Josef Wiesenhofer. Ancient Persian From 550 BC to 650 AD. (Tauris: 2001) ISBN 1850439990.
Review in TLS 2003-07-10 by James Davidson, “Versailles With Panthers”.
On Briant: “his book should be not only required reading for classicists, but also of great interest for students of later monarchical systems, from Britain to Mughal India.”
On Wiesenhofer: “highly readable”
Xenophon’s account of Cyrus’ invasion of Babylon resonates. He knows that his troops are fearful of fighting in the city because the people will go up onto the roofs and fire down on them. Cyrus encourages his troops not to worry since they have plenty of pinewood for torches and will burn down the city – making the rooftops unpalatable places upon which to resist the troops entry into the city. The city was handed over to Cyrus without a fight. To help keep the peace, Cyrus order that all Babylonians had to give up their arms and that wherever weapons were found in a house, the inhabitants were to be put to death.
“Statues are like chess pieces in the ancient Near East, full of power and significance, always being kidnapped, rescued and triumphantly returned.”
The role of the “paradise” gardens in Persian (pre-Islam) is notable since it was later adopted into Islamic culture and theology as well. Tree loving was particularly important since trees were well established images of royal authority in the Near East. Kings were the powers that made the deserts bloom. Paradise means power in the simplest semiotic. The King was seen as a kind of “gardener”. Needless to say, when revolts or invasions took place, one of the first things that was done was to attack the trees and gardens – the symbols of authority.
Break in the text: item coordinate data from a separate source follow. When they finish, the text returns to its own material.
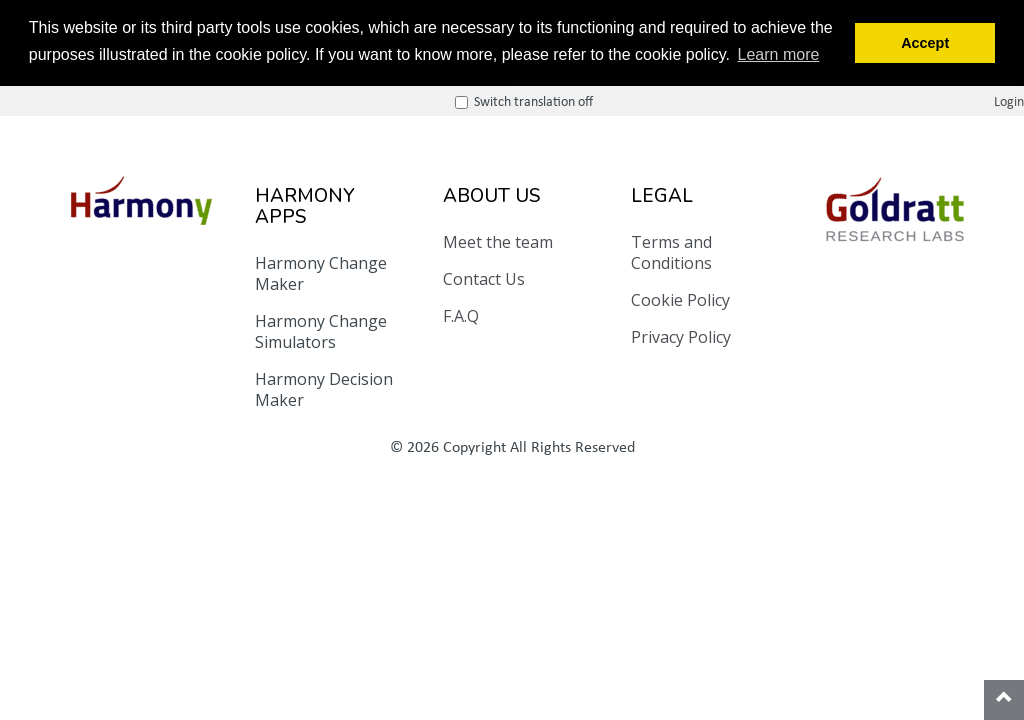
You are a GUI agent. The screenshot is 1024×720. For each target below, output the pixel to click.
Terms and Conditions (671, 252)
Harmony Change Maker (321, 273)
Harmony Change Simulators (321, 331)
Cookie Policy (680, 300)
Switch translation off (878, 98)
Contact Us (484, 279)
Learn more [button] (779, 54)
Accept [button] (925, 43)
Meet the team (498, 242)
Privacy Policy (681, 337)
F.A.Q (461, 316)
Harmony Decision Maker (324, 389)
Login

Briant insists on a view of the Persian polity as one of “imperial consistency and provincial variety. “The peculiar genius of the Achaemenid Empire lay, he suggests, in the balance between cultural diversity and political unity, putting the former at the service of the latter… what kept the whole thing together was a dynastic pact with a thin but enduring layer of socio-ethnic imperial aristocrats, essentially Persian, though not nationalistic, and able to integrate with provincial elites through marriage… The balance between unity and diversity seems also to be bound up with the personal nature of the Empire and the mechanisms of gift-exchange, in the construction of power as superior dignity and subjection as obligation.